To assess how traumatic brain injury (TBI) and repetitive head impacts (RHI) may relate to behavioral measures of recognition memory in Veterans.
TBI and RHI are prevalent among military Veterans and increase the risk of chronic traumatic encephalopathy (CTE). Behavioral correlates of recognition memory (identifying previously encountered information) may reflect medial temporal lobe pathology in CTE. There are two components of recognition: recollection (detailed remembering) and familiarity (general sense of remembering). We hypothesized that while both would be impaired in Veterans with head injury compared to controls, recollection would show greater impairments due to its sensitivity to hippocampal damage.
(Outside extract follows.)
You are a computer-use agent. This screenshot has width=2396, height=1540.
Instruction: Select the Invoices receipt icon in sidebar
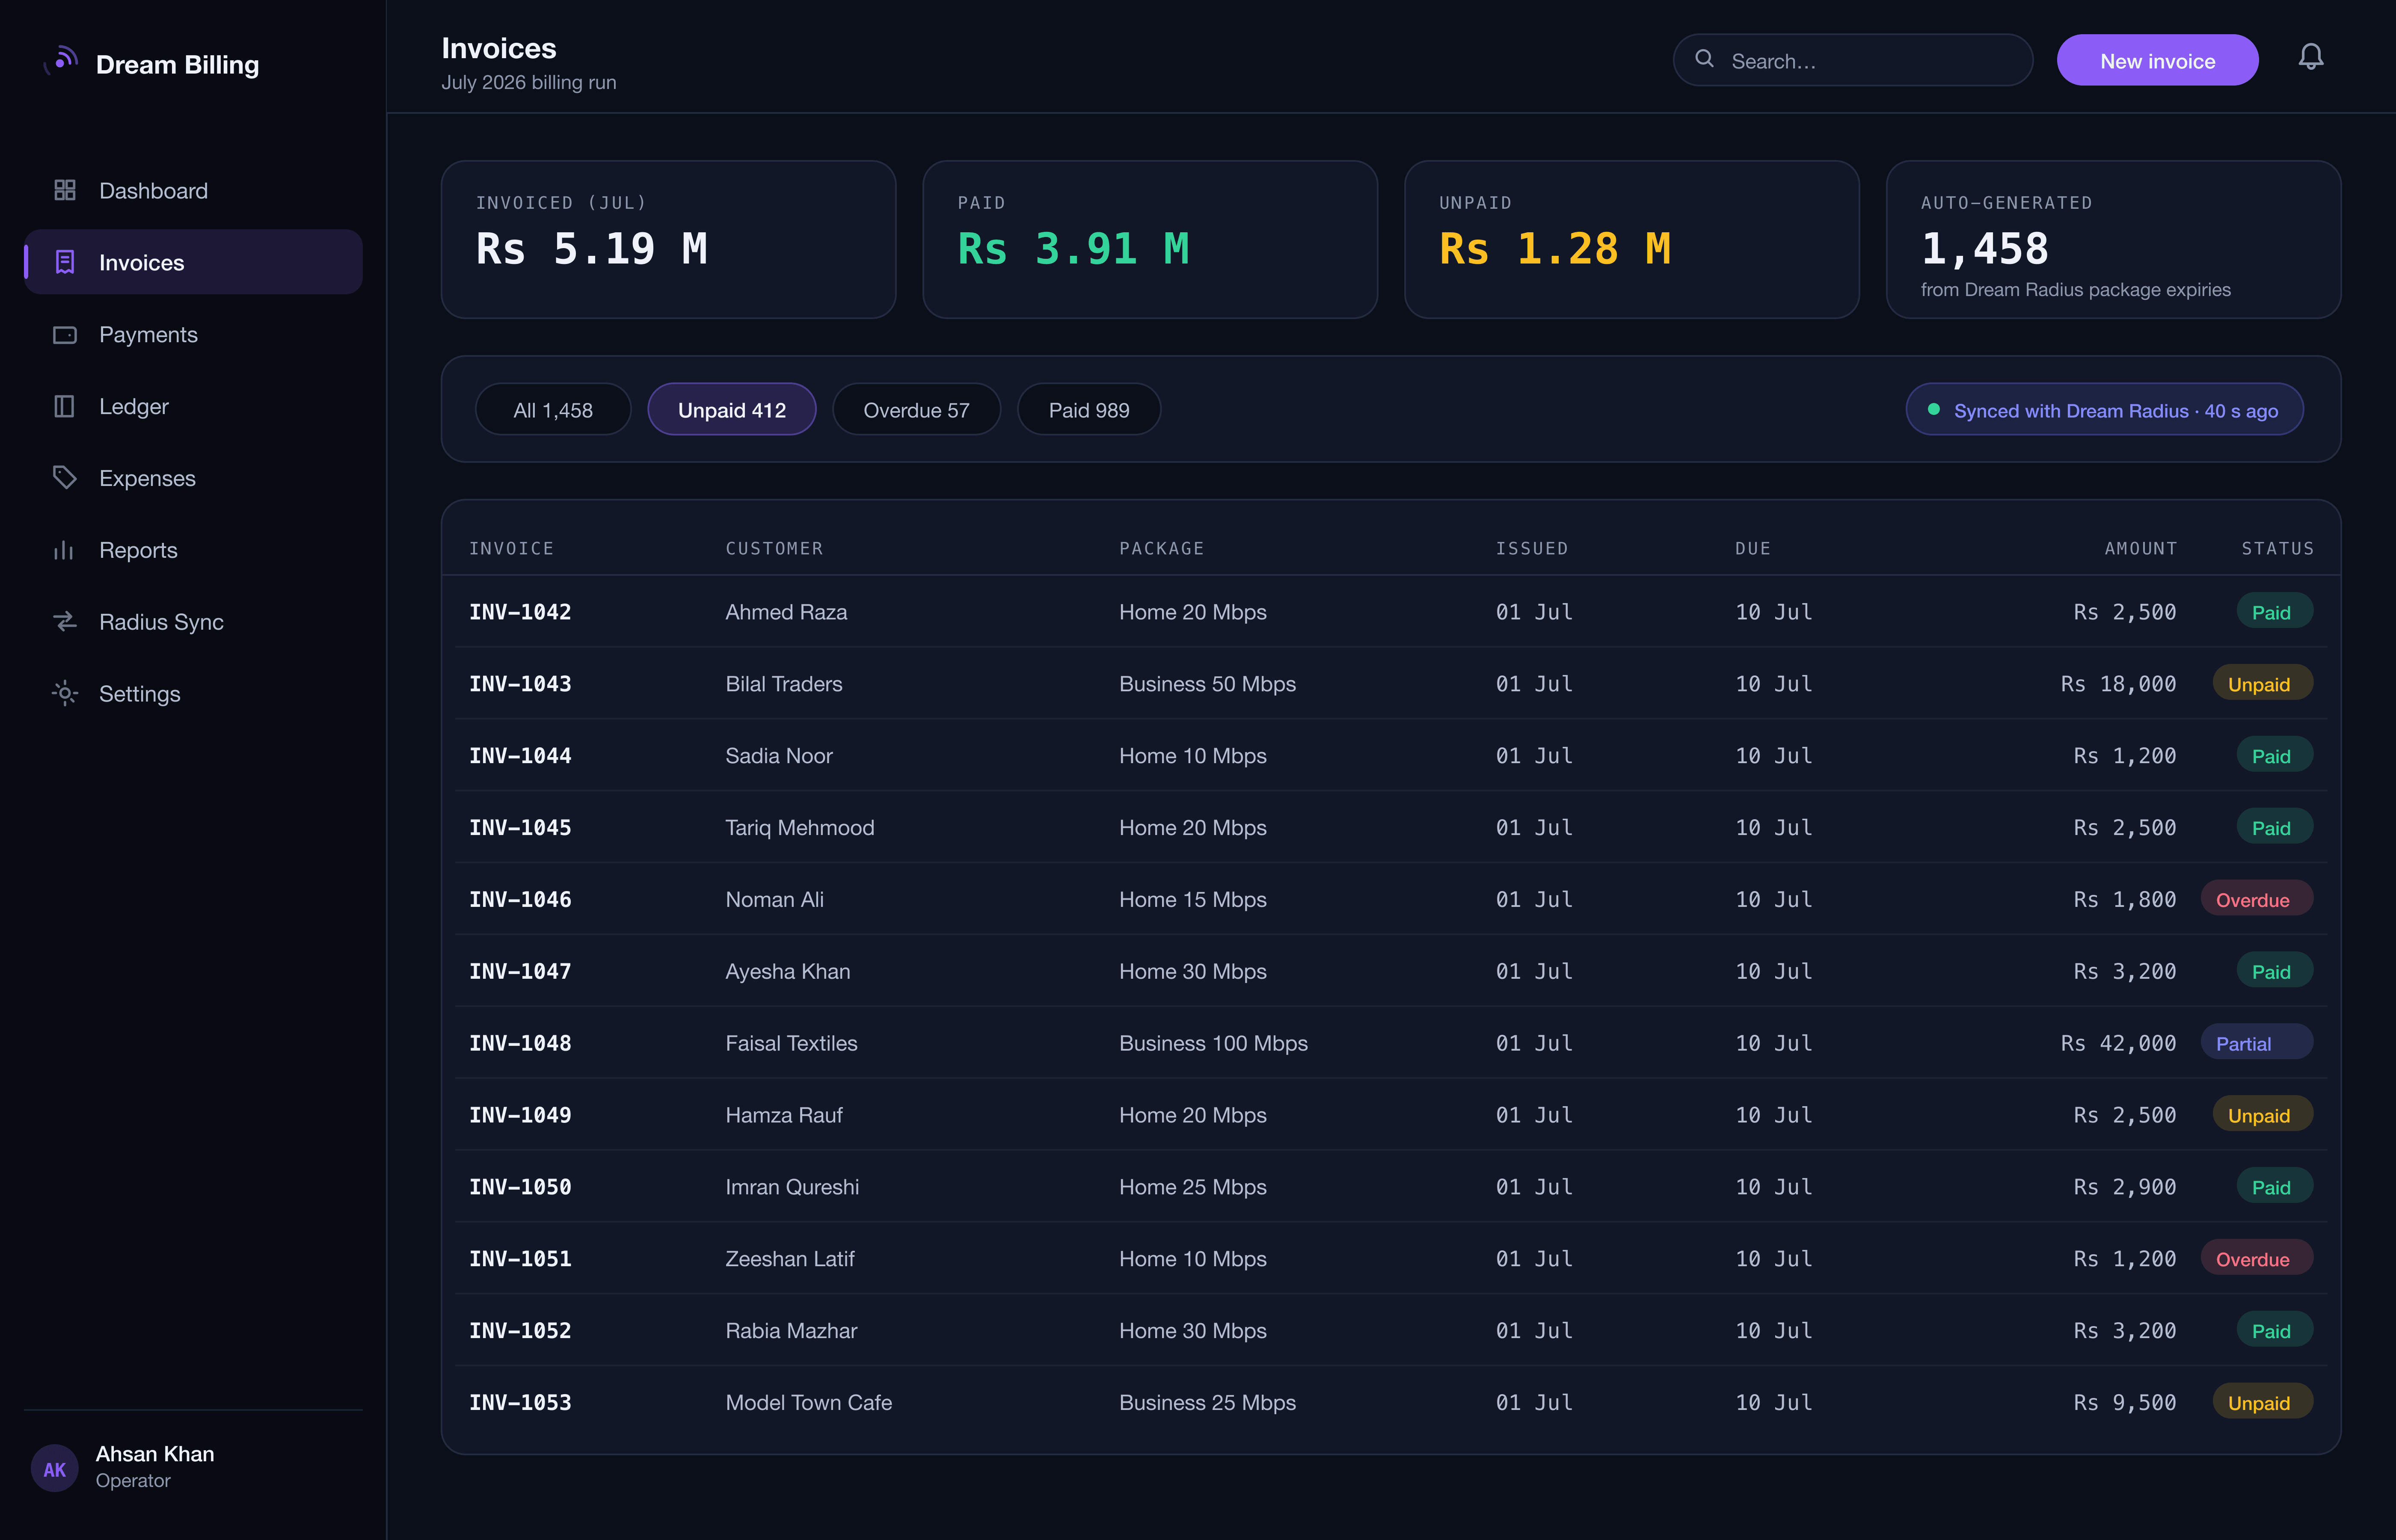65,262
In pilot data, 13 older Veterans with exposure to both TBI and RHI, aged 52-89 years, were compared with 7 age-matched healthy Veterans without head injury. Participants underwent a word recognition memory task, providing confidence judgments to quantitatively measure recollection and familiarity. The Ohio State University TBI Identification Method was used to classify head trauma exposure. Questionnaires measuring aspects of mood, including the Neurobehavioral Symptom Inventory (NSI), Post-Traumatic Stress Disorder checklist (PCL), and Pittsburgh Sleep Quality Index (PSQI), were administered.
A two-sample t-test revealed a trend towards lower recollection in Veterans with RHI and TBI (mean 0.32 ± 0.22) compared to controls (mean 0.50 ± 0.16) (p=0.07). However, there were no differences in familiarity (means 0.81 ± 0.43 and 0.66 ± 0.61, respectively). Participants with RHI and TBI had significantly higher measures of NSI (p=0.049) and PCL (p=0.014), and a trend towards higher PSQI measures (p=0.058).
These pilot data suggest that head injury exposure may be associated with impaired recollection and relatively intact familiarity. Future analyses will compare more Veterans with age-matched participants. Comparisons of mood found that head trauma may contribute to neurobehavioral dysregulation, post-traumatic stress, and sleep disturbances in older Veterans, consistent with prior literature.